Item coordinate data
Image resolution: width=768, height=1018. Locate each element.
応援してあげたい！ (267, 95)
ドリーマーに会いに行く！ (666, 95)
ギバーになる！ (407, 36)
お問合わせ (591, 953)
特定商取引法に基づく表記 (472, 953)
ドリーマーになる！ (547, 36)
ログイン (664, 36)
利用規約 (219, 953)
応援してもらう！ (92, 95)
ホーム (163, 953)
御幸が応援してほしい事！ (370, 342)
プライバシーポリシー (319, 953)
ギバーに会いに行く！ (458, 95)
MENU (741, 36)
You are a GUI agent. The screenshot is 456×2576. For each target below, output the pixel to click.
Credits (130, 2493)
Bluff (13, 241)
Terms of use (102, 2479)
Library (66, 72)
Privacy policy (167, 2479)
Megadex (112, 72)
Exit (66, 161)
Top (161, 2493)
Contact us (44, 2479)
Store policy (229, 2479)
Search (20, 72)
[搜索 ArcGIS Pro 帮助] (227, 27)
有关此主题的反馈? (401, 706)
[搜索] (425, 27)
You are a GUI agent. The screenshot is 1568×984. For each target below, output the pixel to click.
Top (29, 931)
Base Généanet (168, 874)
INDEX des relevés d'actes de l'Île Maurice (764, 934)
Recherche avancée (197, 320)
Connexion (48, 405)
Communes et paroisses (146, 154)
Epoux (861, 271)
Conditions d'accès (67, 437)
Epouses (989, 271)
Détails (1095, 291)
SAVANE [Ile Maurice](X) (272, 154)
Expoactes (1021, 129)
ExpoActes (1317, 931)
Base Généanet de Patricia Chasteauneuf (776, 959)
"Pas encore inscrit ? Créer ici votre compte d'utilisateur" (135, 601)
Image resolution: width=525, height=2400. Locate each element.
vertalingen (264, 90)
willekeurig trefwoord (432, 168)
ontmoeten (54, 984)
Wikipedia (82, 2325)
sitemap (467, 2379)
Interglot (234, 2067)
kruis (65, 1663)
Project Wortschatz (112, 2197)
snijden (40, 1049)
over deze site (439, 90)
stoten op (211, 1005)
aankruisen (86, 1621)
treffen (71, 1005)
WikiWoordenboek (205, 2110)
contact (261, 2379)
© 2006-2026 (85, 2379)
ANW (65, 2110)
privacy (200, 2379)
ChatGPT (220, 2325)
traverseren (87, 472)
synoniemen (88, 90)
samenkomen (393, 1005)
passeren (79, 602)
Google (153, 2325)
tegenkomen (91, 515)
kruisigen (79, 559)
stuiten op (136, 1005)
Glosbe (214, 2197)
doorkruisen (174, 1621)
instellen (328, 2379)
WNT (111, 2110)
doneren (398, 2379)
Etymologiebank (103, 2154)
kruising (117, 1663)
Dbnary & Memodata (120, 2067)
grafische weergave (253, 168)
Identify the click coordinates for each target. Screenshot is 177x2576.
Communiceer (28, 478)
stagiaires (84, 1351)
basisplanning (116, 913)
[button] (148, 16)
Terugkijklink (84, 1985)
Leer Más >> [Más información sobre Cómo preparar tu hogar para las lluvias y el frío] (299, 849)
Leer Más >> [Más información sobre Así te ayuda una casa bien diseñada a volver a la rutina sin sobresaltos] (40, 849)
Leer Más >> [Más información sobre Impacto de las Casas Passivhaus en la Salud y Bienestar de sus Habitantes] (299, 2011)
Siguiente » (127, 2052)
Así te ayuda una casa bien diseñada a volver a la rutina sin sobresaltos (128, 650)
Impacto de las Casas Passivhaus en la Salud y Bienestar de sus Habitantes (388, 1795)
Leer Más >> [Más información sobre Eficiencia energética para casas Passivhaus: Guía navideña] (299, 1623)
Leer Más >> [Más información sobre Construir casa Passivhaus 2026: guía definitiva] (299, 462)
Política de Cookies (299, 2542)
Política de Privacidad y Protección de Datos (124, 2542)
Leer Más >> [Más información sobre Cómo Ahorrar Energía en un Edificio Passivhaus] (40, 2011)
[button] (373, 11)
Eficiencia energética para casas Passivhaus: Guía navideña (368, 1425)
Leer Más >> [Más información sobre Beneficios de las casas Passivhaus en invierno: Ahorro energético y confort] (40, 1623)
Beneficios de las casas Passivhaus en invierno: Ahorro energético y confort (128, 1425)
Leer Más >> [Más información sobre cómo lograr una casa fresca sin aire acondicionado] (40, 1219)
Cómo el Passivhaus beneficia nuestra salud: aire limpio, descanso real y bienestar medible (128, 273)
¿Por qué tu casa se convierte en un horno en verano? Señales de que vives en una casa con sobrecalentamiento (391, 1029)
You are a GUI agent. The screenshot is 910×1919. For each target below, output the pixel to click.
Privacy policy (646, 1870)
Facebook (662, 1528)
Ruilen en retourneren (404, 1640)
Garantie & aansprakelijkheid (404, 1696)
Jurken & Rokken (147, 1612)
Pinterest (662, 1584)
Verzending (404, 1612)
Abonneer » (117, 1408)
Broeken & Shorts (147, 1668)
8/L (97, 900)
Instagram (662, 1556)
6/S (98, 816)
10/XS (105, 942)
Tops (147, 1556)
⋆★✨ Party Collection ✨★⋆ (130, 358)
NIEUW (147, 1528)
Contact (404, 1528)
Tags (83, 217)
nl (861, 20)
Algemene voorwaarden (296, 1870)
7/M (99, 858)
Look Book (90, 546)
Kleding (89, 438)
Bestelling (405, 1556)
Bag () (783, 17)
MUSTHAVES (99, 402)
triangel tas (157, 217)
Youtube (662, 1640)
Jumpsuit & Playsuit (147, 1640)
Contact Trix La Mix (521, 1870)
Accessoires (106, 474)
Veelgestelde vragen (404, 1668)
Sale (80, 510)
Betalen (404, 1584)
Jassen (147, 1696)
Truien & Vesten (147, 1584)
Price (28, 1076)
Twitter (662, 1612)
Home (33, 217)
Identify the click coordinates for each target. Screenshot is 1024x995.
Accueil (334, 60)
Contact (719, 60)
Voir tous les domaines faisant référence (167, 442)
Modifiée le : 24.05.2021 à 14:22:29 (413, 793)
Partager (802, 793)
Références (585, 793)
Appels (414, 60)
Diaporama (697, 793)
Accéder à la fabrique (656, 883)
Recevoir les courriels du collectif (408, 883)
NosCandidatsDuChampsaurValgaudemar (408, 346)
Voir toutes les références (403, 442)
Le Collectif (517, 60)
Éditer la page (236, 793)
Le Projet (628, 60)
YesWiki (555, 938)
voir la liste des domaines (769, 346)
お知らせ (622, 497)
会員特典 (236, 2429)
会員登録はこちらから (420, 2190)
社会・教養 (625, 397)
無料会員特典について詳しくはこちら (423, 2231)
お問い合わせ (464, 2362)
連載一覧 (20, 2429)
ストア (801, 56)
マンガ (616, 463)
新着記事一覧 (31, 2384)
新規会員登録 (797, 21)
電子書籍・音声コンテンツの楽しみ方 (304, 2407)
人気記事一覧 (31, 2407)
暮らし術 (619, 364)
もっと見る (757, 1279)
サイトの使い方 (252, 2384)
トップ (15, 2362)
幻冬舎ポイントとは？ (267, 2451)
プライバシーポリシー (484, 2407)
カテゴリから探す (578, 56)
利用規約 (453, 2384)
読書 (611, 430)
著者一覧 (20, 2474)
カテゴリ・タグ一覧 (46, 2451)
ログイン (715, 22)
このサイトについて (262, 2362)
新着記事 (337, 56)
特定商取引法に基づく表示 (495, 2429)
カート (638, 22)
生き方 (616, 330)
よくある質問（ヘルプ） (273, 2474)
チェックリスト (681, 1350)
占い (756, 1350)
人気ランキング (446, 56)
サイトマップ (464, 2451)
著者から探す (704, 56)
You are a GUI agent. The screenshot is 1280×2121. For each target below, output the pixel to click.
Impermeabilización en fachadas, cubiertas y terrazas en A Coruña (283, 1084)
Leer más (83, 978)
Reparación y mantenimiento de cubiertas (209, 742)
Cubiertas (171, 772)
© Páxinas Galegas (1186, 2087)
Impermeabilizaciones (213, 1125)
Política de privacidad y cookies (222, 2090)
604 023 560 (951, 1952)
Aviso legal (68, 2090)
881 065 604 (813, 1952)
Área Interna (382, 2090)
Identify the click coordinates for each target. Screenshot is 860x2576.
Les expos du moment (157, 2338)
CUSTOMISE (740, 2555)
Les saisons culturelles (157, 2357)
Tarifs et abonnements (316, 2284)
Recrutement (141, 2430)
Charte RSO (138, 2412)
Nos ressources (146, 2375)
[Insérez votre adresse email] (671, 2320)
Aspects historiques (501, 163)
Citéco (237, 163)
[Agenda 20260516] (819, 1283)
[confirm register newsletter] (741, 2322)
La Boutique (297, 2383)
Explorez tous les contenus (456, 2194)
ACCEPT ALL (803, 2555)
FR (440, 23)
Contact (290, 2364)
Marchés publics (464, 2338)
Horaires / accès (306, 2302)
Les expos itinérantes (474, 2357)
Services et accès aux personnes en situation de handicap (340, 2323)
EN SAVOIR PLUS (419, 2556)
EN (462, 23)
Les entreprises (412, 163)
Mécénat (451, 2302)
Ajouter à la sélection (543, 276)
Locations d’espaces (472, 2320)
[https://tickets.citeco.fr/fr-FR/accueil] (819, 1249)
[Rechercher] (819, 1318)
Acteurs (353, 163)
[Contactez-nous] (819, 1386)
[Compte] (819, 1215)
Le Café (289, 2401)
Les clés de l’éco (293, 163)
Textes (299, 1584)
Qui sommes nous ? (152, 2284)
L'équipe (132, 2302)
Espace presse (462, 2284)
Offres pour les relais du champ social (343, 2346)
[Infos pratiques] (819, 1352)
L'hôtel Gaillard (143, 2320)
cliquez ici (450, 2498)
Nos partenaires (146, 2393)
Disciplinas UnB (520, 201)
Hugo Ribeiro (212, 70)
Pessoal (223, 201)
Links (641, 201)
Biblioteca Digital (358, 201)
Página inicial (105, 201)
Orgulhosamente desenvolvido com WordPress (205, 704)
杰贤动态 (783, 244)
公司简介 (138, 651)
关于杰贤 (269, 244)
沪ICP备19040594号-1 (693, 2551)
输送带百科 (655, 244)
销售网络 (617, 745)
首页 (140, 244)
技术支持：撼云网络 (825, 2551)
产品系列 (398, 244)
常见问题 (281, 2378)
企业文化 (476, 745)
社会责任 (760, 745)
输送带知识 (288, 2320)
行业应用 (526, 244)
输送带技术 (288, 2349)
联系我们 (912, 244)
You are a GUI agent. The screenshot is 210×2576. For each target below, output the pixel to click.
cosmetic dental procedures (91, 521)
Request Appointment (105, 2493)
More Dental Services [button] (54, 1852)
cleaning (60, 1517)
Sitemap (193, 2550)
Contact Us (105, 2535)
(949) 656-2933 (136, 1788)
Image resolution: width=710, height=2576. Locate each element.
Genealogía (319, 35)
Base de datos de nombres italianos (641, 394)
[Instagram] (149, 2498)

◆ STATED TASK
Copy out the lines of the records above, from the line with "占い (756, 1350)" to the line with "Pessoal (223, 201)", both included.

◆ SOLUTION FOR THIS TASK
占い (756, 1350)
人気ランキング (446, 56)
サイトマップ (464, 2451)
著者から探す (704, 56)
You are a GUI agent. The screenshot is 1280×2121. For each target below, output the pixel to click.
Impermeabilización en fachadas, cubiertas y terrazas en A Coruña (283, 1084)
Leer más (83, 978)
Reparación y mantenimiento de cubiertas (209, 742)
Cubiertas (171, 772)
© Páxinas Galegas (1186, 2087)
Impermeabilizaciones (213, 1125)
Política de privacidad y cookies (222, 2090)
604 023 560 (951, 1952)
Aviso legal (68, 2090)
881 065 604 (813, 1952)
Área Interna (382, 2090)
Identify the click coordinates for each target. Screenshot is 860x2576.
Les expos du moment (157, 2338)
CUSTOMISE (740, 2555)
Les saisons culturelles (157, 2357)
Tarifs et abonnements (316, 2284)
Recrutement (141, 2430)
Charte RSO (138, 2412)
Nos ressources (146, 2375)
[Insérez votre adresse email] (671, 2320)
Aspects historiques (501, 163)
Citéco (237, 163)
[Agenda 20260516] (819, 1283)
[confirm register newsletter] (741, 2322)
La Boutique (297, 2383)
Explorez tous les contenus (456, 2194)
ACCEPT ALL (803, 2555)
FR (440, 23)
Contact (290, 2364)
Marchés publics (464, 2338)
Horaires / accès (306, 2302)
Les expos itinérantes (474, 2357)
Services et accès aux personnes en situation de handicap (340, 2323)
EN SAVOIR PLUS (419, 2556)
EN (462, 23)
Les entreprises (412, 163)
Mécénat (451, 2302)
Ajouter à la sélection (543, 276)
Locations d’espaces (472, 2320)
[https://tickets.citeco.fr/fr-FR/accueil] (819, 1249)
[Rechercher] (819, 1318)
Acteurs (353, 163)
[Contactez-nous] (819, 1386)
[Compte] (819, 1215)
Le Café (289, 2401)
Les clés de l’éco (293, 163)
Textes (299, 1584)
Qui sommes nous ? (152, 2284)
L'équipe (132, 2302)
Espace presse (462, 2284)
Offres pour les relais du champ social (343, 2346)
[Infos pratiques] (819, 1352)
L'hôtel Gaillard (143, 2320)
cliquez ici (450, 2498)
Nos partenaires (146, 2393)
Disciplinas UnB (520, 201)
Hugo Ribeiro (212, 70)
Pessoal (223, 201)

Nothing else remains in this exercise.